VENICE--The tourist axis is between the Rialto and San Marco, but the wealth of the city, fashion windows and tourist galleries aside, is in the vitality of the smaller waterways and the network of campo, calle, fondamento and ponte. Sixty thousand people live on the 117 islands that make up historic Venice, and shop they must for their daily bread, not to mention daily fish.
The fish market, just off the Rialto bridge, has existed for centuries, selling varieties of seafood not seen anywhere else.
They go by many names, these stomapods. Latin, squilla mantis. Everyday Italian, canocchie. Romantically, they're cicala di mare, cicada of the sea.
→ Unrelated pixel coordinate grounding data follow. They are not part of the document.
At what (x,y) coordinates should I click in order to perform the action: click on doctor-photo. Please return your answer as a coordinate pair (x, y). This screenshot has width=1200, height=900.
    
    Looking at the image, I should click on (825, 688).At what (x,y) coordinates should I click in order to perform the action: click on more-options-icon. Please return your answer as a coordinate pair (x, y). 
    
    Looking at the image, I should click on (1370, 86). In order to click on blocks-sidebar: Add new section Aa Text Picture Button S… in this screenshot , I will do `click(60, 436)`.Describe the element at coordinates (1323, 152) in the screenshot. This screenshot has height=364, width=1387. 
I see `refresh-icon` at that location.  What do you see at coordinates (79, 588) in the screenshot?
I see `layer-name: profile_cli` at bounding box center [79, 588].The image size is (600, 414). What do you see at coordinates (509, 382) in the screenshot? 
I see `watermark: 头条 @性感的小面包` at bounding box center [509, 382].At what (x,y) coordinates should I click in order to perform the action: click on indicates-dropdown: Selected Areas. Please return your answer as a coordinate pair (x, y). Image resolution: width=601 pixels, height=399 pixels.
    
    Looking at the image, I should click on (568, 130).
But in Venice, they're known as canoce, (you'll sometimes see it spelled canocce) pronounced ka-NOH-chay, 6- to- 8-inch mantis shrimp, paler and smaller than the giants of the Barrier Reef, fished in cold-weather months in the shallow, sandy lagoons of the northern Adriatic. (Those "eyes" on the tail are decoys, a defense against short-sighted predators.)
A seasonal treat, they're sold live in the fish markets of Venice, marinated briefly in lemon juice and olive oil, then boiled quickly in acidulated water. Housewives and chefs sever the canoce's head with scissors, then snip open the abdominal carapace, extracting the meat from its thumnb-sized fleshy tail to be served as a part of a shellfish platter or stirred into a creamy risotto.
A baby lobster it's not. The flesh is softer, more tender than a langoustine, the flavor more subtle even than farm-raised Gulf shrimp. The shells do not lend themselves to further extraction, be it for sauce or stock. (There's a reason for crab and shrimp boils seasoned with Old Bay: you're adding the flavor.) Yet canoce are prized by the Italians along the north Adriatic coast, from Venice to Trieste, and by the market shoppers of nearby inland towns. In Gorizia, half an hour's drive from the coast, there's a restaurant called Rosenbar that serves canoce with eggy, housemade linquini.